Transitioning Patients To and From the BC Cancer Agency and Vancouver General Hospital
During a review of a patient safety event it became immediately apparent that, in order to prevent the same type of event from occurring again, the entire transition process needed to be mistake-proofed. A Failure Modes Effects Analysis was conducted with frontline staff and leaders from both organizations. Failure Modes that were identified included a lack of communication about patient needs, patients lacking pain management plans upon transfers, and nurses not bringing patients’ pain medication during the transfers.
Recommendations to address these failures were implemented in all BC Cancer Agency centres and Vancouver General Hospital in-patient units. In three years, these patient safety events were reduced from 40 over a 12-month period to just one, and across the BC Cancer Agency transitioning events were reduced from 217 to 68.

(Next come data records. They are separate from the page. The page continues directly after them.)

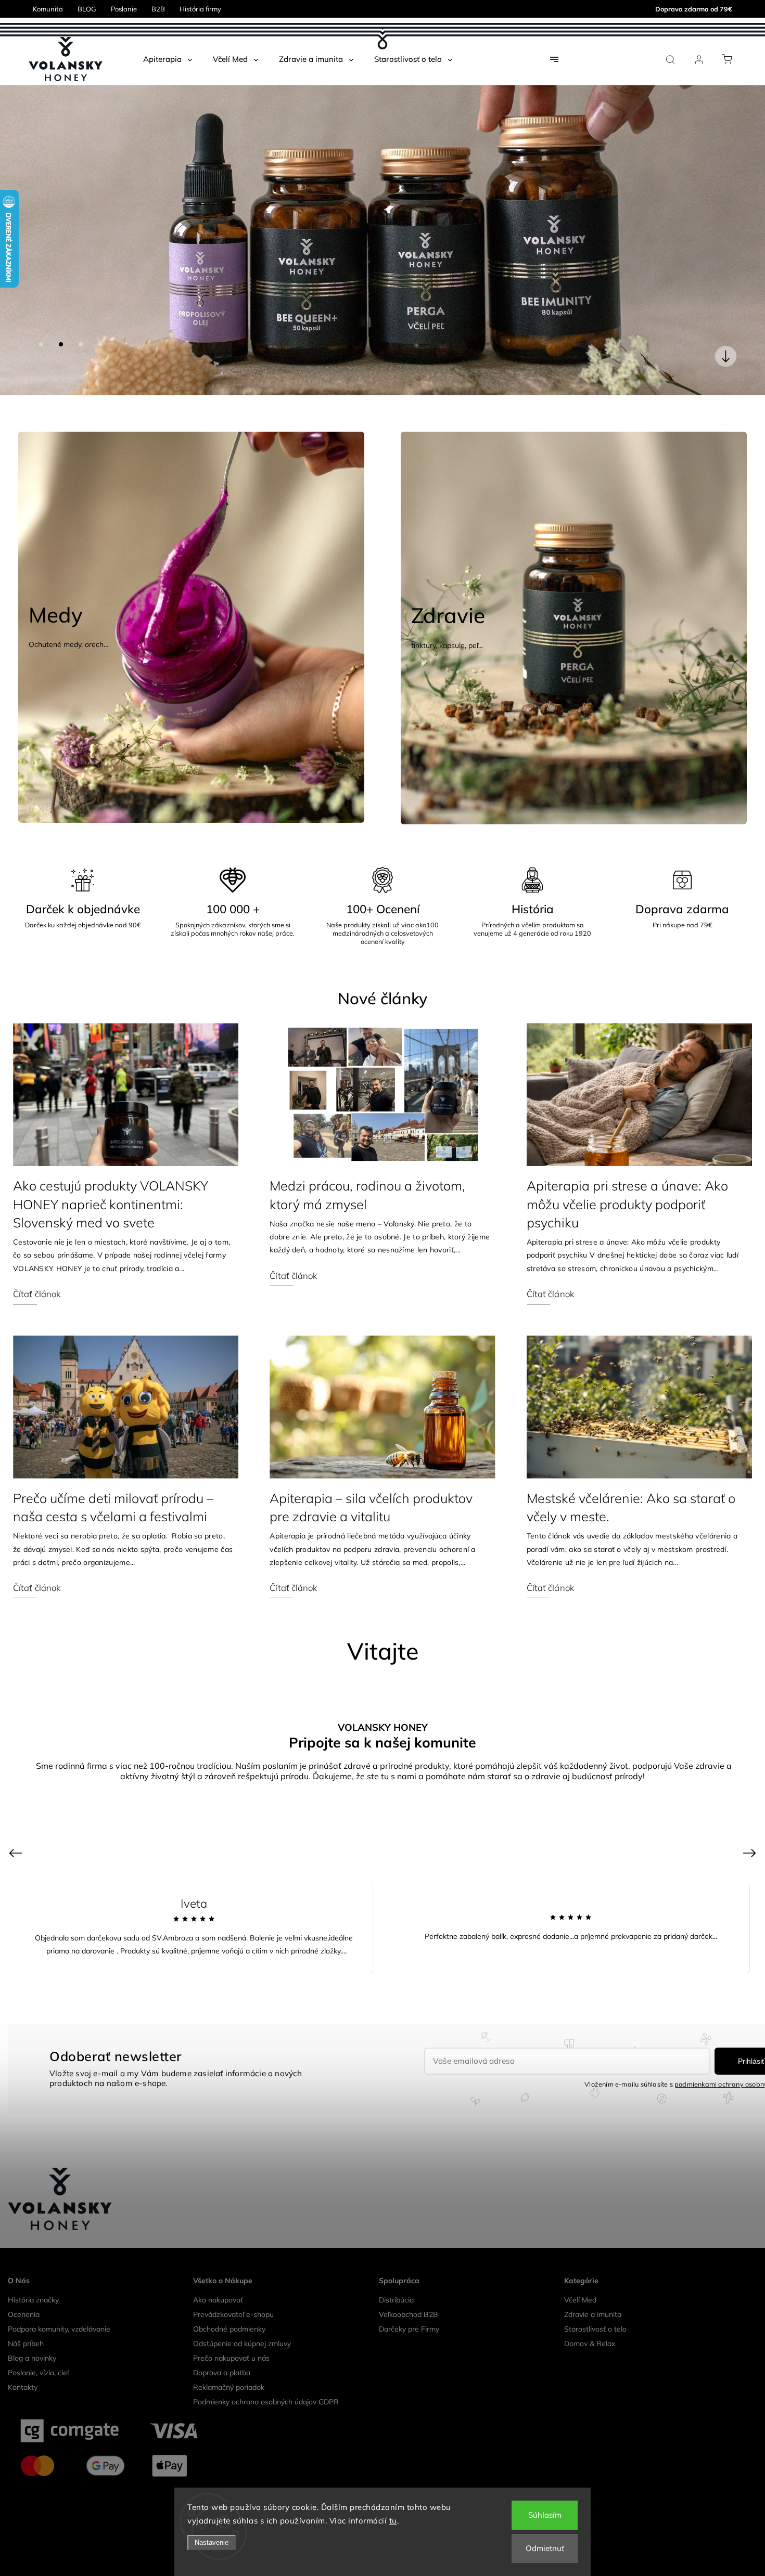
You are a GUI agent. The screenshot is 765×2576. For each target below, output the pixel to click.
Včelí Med (580, 2266)
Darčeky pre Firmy (409, 2295)
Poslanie (124, 9)
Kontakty (22, 2353)
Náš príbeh (26, 2309)
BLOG (87, 9)
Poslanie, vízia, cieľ (38, 2339)
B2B (158, 9)
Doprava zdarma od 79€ (693, 9)
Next (751, 1818)
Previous (16, 1818)
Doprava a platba (221, 2339)
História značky (33, 2266)
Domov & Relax (589, 2309)
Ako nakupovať (218, 2266)
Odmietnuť (545, 2548)
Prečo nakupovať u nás (231, 2324)
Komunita (48, 9)
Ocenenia (24, 2280)
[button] (23, 224)
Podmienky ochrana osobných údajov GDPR (266, 2368)
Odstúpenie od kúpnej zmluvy (242, 2309)
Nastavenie (211, 2542)
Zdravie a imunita (592, 2280)
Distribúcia (396, 2266)
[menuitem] (167, 59)
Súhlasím (545, 2515)
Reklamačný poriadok (228, 2353)
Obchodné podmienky (229, 2295)
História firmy (200, 9)
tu (393, 2521)
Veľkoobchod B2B (408, 2280)
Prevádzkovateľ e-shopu (233, 2280)
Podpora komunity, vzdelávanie (59, 2295)
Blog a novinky (32, 2324)
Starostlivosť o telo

Many resources were created to improve the transition process. A standard Transfer Tool ensures that all centres use the same form in the correct manner to gain information in advance about in-patients transitioning to the Agency for out-patient treatment. A Communication Handover Form ensures patient information is consistently transferred back with the patient to the sending facility. The Patient Safety & Learning System for incident reporting has enabled the retrieval of patient safety event data from the Agency and sending hospitals on a regular basis. Quarterly audits have shown 95% compliance with the forms.
The program will be shared with the other health authorities to see if there is interest in adopting or adapting its processes. Leaders of the program will use its $2,500 sponsorship to create an online safety education course that can be used throughout the province.